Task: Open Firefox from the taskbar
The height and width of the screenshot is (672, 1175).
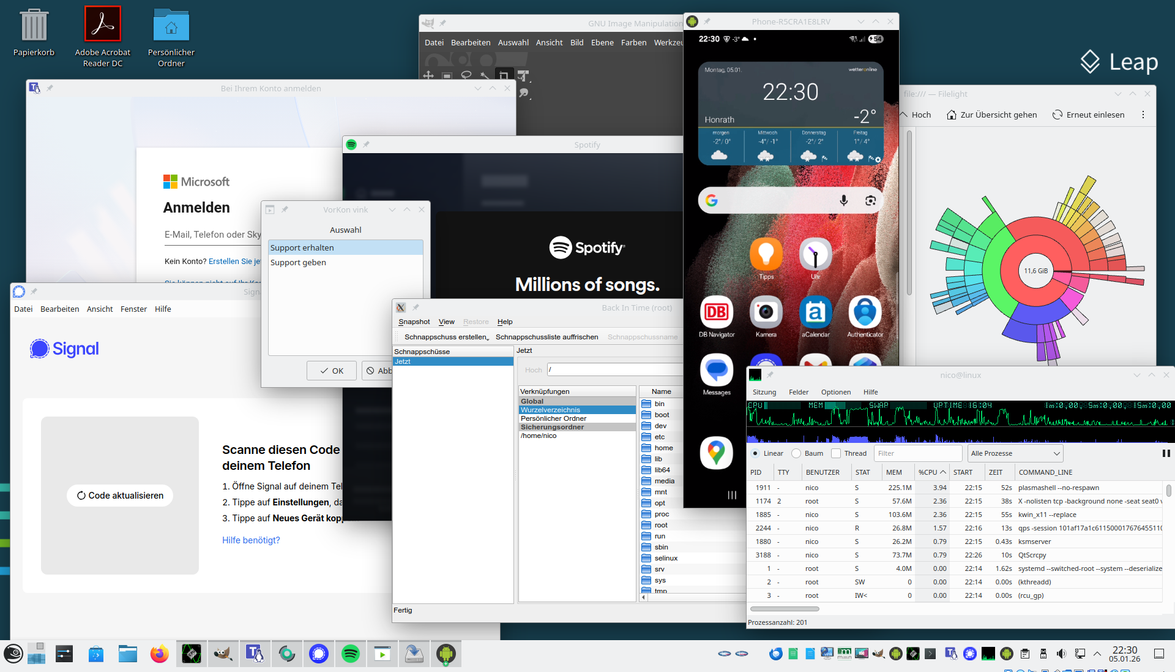Action: pos(160,654)

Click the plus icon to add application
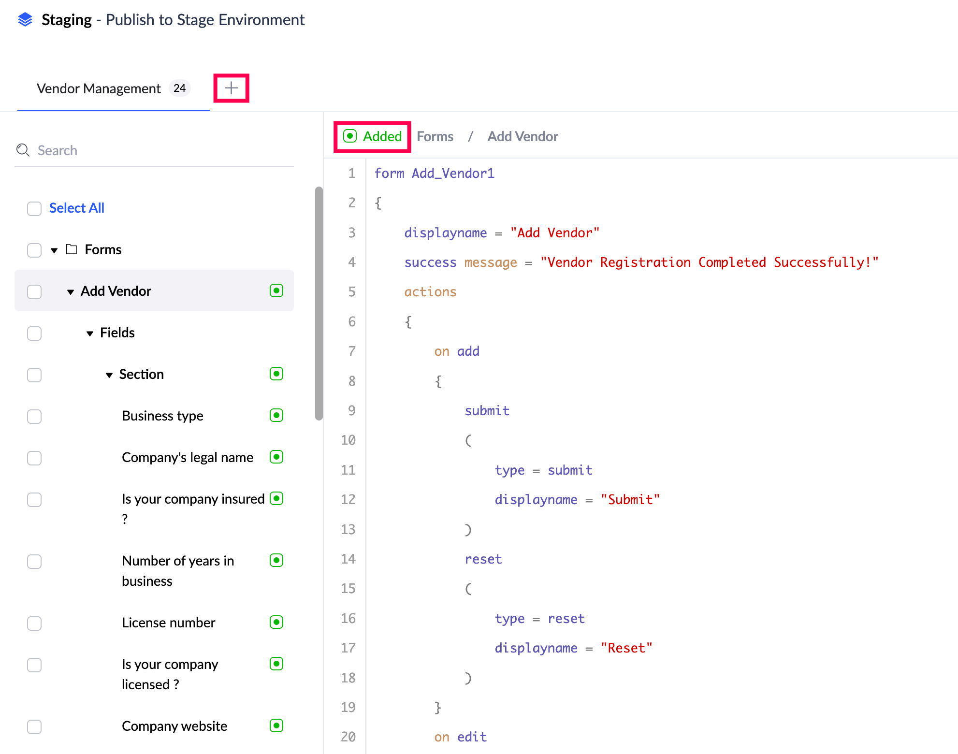231,88
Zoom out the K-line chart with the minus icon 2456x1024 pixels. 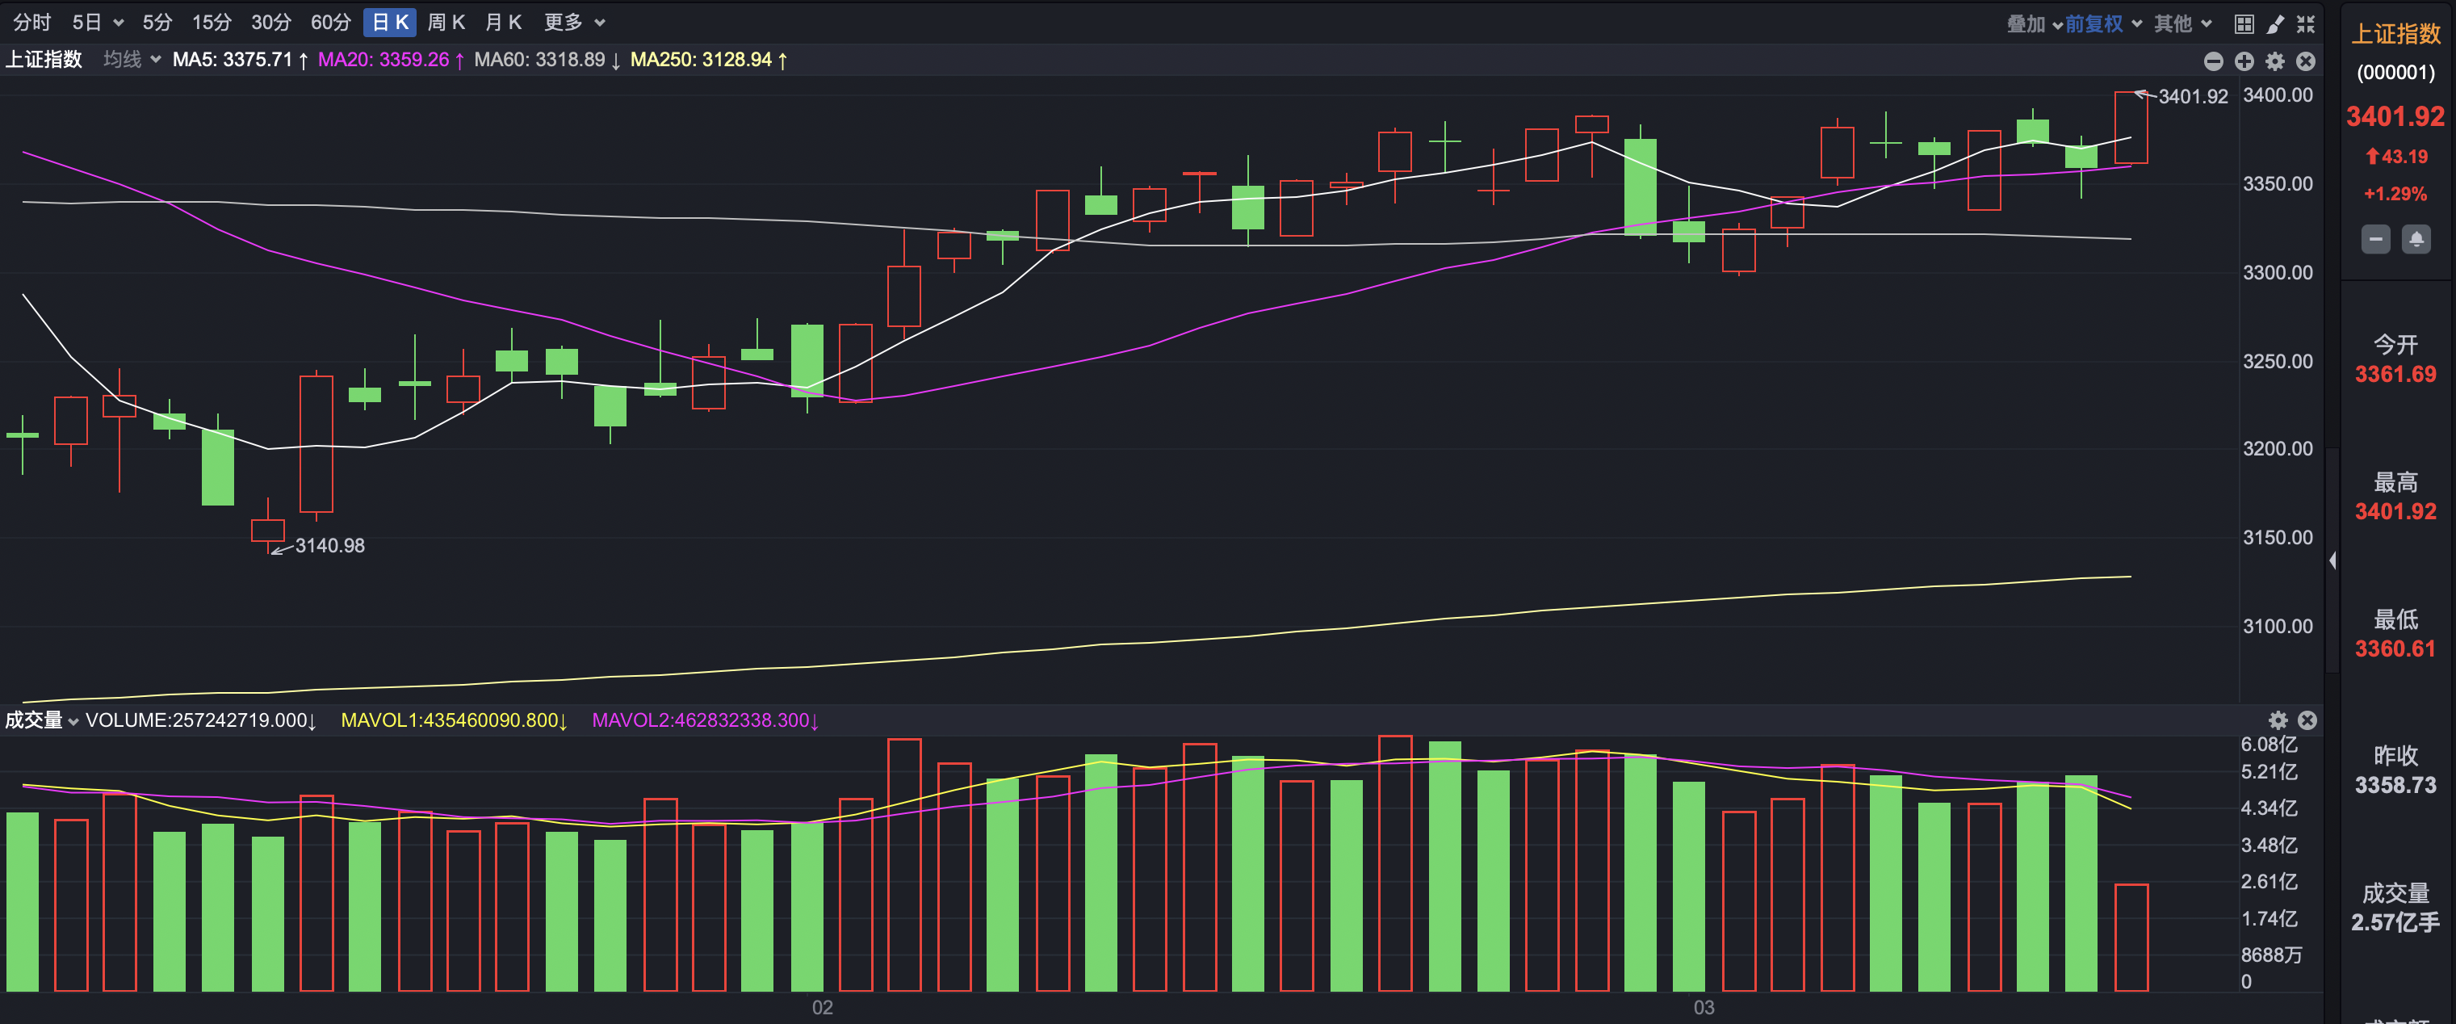(2214, 62)
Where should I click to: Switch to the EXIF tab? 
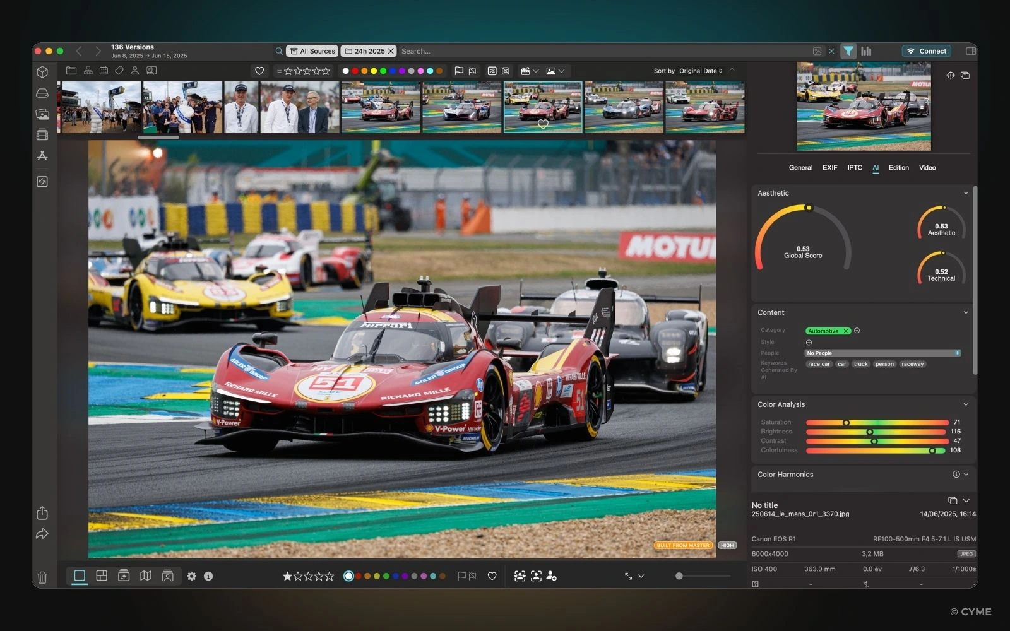coord(829,168)
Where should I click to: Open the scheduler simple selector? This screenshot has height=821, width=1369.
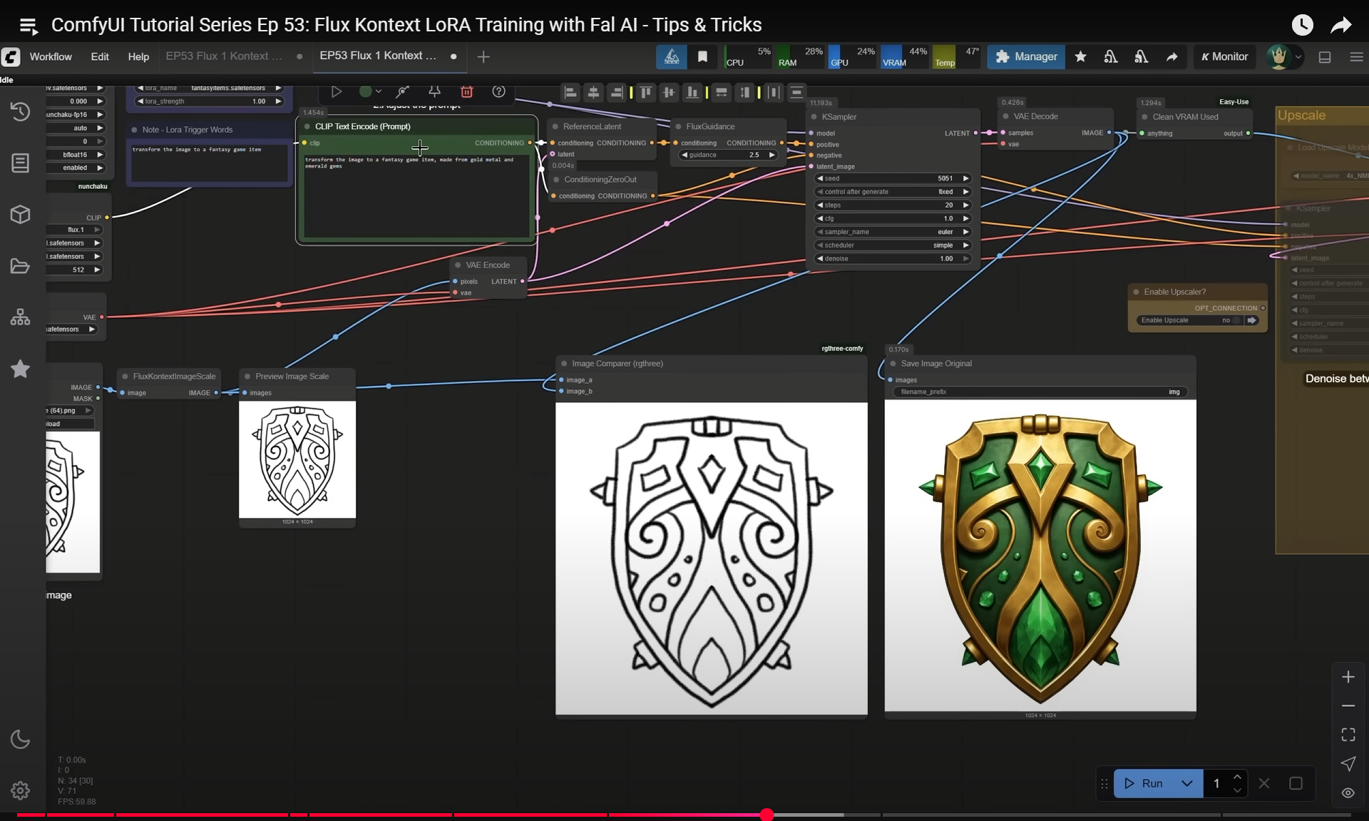click(x=893, y=245)
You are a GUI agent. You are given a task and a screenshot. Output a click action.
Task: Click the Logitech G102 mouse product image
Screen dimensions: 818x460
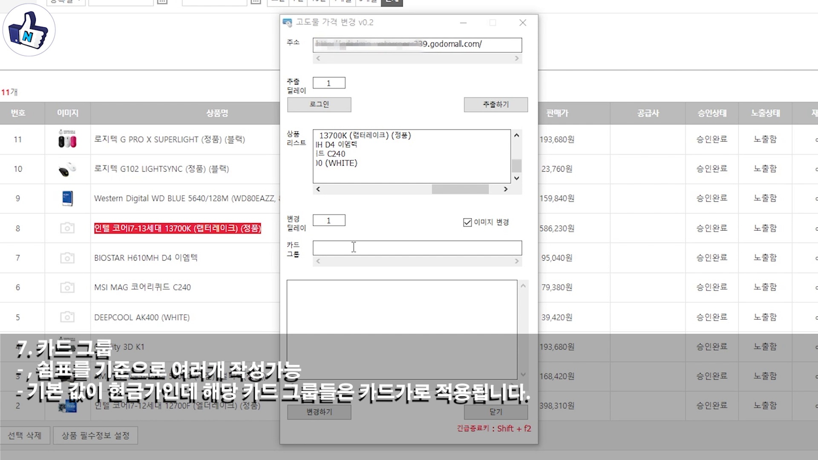click(x=67, y=169)

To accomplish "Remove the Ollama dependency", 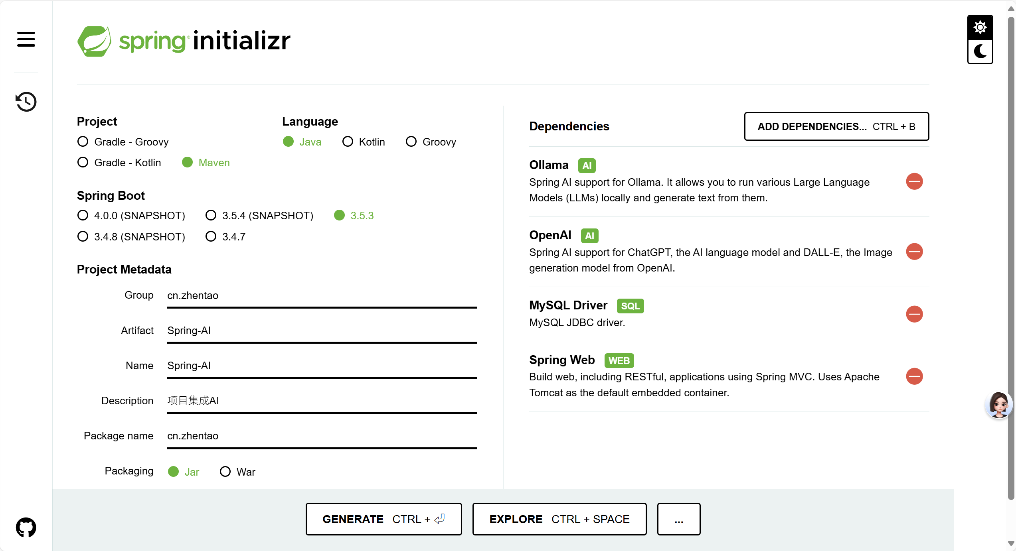I will coord(914,182).
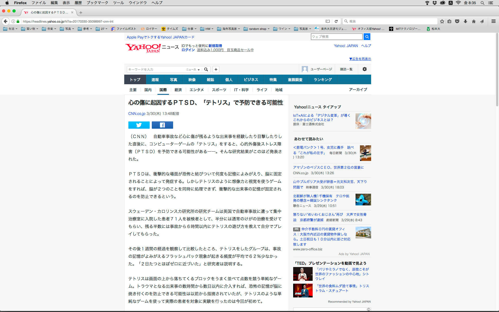Bookmark this page with star icon
This screenshot has width=499, height=312.
(442, 21)
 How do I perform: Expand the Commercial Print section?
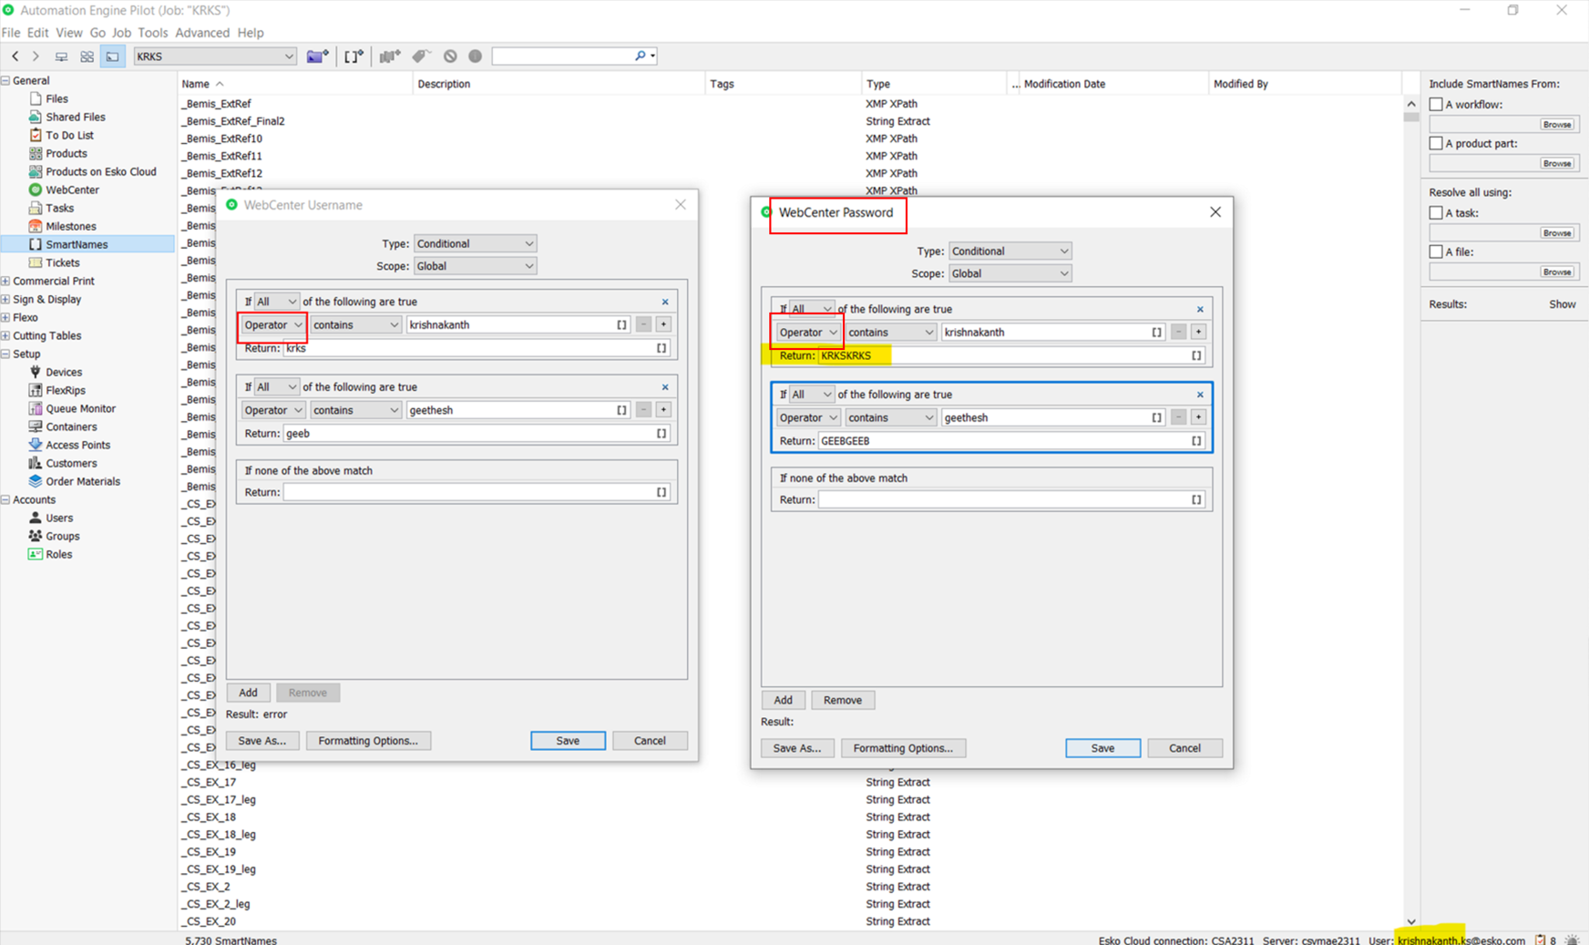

Problem to work on: In the records above, find the line with "Where should I click to: Open" and the line with "Task: Click the"; please transcribe exactly those two lines and all lines between them, omitting any picture.

Answer space:
Where should I click to: Open the scheduler simple selector? This screenshot has height=821, width=1369.
click(x=893, y=245)
You are a GUI agent. You are given a task and a screenshot. Output a click action.
Task: Click the Logitech G102 mouse product image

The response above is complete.